No one has done a better job than Derrida in teasing out over 400 pages of relentless deconstruction the paradoxical core of Rousseau’s intellectual (and psychological) persona. Derrida has every reason to understand the Essai as an obsessive problematization of language as always-already writing, a supplément  to and corruption of nature—one which, by the logique du supplément, is at the same time a restoration of nature from this corruption. In this “logic,” the illusions we debunk can never be discorded, because their denunciation is our only path to originary purity. Rousseau was someone who lived the critique of writing as the mortal supplément in Plato’s Phaedrus (as analyzed in one of Derrida’s best-known essays, “La pharmacie de Platon,” in La dissémination, Seuil 1972), recognizing its necessity even as he denounces its superfluity.

Plato could denounce writing as (in principle) corrupting even as he writes his dialogues, but he shows no sign of being troubled by, or even aware of, this irony. Socrates is speaking to Phaedrus, and although Phaedrus reads Lysias’ speech, Socrates’ response is “oral,” period. Whereas Rousseau both denounces writing and “confesses” to us its personal necessity. In a word, Plato has a sense of good and bad, but not of (original) sin; Rousseau imports the Judeo-Christian Fall into the Enlightenment.
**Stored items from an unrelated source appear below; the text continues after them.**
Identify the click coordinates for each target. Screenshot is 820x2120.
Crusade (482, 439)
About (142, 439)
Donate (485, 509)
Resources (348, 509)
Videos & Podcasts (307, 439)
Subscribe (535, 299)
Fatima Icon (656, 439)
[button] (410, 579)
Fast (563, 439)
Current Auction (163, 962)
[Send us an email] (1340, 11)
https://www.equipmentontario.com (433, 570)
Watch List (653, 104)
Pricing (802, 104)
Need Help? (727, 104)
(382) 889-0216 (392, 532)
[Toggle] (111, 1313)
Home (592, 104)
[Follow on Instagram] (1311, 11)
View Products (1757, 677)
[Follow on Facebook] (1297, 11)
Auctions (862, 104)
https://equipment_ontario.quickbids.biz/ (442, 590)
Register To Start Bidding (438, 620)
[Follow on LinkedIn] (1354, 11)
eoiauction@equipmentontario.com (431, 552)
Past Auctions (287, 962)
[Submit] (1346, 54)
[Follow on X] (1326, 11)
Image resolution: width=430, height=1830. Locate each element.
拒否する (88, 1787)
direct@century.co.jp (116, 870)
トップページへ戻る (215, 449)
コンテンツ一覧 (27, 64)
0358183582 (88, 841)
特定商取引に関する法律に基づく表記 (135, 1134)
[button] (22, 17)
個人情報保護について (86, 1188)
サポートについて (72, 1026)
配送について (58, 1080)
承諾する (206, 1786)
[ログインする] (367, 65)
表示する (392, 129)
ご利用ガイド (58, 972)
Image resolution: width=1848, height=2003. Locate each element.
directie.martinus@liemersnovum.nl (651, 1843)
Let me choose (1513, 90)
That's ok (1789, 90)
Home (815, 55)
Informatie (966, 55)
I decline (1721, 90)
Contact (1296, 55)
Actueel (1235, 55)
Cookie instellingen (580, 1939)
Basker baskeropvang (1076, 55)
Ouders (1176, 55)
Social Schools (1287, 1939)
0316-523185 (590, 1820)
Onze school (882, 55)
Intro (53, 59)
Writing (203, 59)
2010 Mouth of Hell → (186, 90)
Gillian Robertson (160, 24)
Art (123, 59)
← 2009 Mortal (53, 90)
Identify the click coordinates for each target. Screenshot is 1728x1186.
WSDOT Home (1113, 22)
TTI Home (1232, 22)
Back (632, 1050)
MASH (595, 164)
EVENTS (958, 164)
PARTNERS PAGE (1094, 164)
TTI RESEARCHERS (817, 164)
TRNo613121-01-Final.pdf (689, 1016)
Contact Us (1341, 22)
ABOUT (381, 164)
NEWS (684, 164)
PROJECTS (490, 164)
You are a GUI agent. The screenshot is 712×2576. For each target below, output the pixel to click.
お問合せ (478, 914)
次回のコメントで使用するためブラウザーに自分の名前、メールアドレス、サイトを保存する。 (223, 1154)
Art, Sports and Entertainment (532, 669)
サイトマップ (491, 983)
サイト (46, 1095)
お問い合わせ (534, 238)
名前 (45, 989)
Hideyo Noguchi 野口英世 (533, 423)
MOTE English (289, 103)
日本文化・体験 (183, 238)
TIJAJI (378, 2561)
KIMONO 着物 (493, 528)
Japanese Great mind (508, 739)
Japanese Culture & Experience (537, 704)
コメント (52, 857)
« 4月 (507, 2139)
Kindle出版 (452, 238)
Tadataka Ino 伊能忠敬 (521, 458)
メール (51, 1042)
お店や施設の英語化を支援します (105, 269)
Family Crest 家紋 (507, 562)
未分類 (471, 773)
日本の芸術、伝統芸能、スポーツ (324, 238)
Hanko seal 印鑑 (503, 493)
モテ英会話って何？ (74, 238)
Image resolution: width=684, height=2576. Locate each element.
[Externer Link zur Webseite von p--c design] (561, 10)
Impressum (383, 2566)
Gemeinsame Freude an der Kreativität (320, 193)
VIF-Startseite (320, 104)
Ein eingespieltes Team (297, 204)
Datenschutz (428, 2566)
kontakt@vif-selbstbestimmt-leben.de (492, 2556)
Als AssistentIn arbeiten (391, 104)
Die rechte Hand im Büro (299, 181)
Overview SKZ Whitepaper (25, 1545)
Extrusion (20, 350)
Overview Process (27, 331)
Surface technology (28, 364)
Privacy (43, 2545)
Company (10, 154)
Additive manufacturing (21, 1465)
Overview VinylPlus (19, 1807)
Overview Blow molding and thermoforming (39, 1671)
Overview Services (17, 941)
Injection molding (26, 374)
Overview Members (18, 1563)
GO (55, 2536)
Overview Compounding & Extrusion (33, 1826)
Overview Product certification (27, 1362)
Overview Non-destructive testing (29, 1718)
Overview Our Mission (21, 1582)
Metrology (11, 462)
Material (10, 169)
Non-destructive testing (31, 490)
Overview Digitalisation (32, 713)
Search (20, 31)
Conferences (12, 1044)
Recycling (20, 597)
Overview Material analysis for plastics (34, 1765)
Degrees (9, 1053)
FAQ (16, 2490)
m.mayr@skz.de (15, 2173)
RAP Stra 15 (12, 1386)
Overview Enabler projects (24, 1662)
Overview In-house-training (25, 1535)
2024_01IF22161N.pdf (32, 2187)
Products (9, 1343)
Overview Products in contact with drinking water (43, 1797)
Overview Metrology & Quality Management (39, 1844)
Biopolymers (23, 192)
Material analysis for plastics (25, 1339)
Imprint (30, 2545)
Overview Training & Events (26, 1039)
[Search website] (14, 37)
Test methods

Derrida’s analysis reveals Rousseau’s thought process (as well as aspects of his personal behavior) to be analogous to that of the believer whose only source of salvation comes from continuing to sin in order to be able to purify himself with repentance.

Derrida never tires of showing that in all Rousseau’s quasi-temporal derivations, say, of language as at first Southern-passionate and only subsequently Northern-analytic, where Rousseau seems to be constructing a proto-Hegelian historical dialectic, the terms can be reversed, and the supplements supplemented, leading back to untainted nature just when we think we have found an excess of supplementarity. It as though by building supplements on supplements, Rousseau, and Derrida as well, sought to escape from the clôture de la métaphysique to reveal the “true” place of man in nature.

Given the impossibility in the pre-Darwinian era of actually situating human origin in time, the supplement that adds to “nature” is always already part of nature, hence although a source of corruption, also an element of progress, und so weiter. That in our own day it is no longer impossible to formulate plausible hypotheses concerning this origin is, to say the least, irrelevant to Derrida’s concerns.


Derrida’s analysis of Rousseau’s Essai carries out its demonstrations in such detail that it becomes itself an archetype less of our liberation from metaphysics than of our imprisonment within it. It is fascinating to follow Rousseau’s constant backing and filling. But are we as thinkers, let alone as anthropologists, interested primarily in Rousseau, or even in logocentrism, as though along with the first we were trapped in the second? Isn’t it the ultimate aim of all such reflection on the human condition to understand, not why it is impossible to situate an origin of language that has always already taken place, but on the contrary, how language and the other aspects of human culture most likely originated? They did originate, after all. The Daniel Everetts who tell us how easy it was (see Chronicle 567) have this element of common sense on their side: it must have happened, because here we are.

It seems to me that it is time to cut the Gordian knot. Language is a communal phenomenon whose emergence is only conceivable on a public scene, and the declarative sentence that combines a subject/topic and predicate is equally inconceivable other than as derived from more elementary forms. The longer the world of human science denies this, or seeks to put it out of its mind, the longer it demonstrates its failure to face the problems that Derrida, for all his perversity, was not willing to dismiss. If we would avoid the endless toujours déjà of deconstruction, then we must agree to take la différance seriously as an anthropological phenomenon and provide for it a plausible scenario of birth.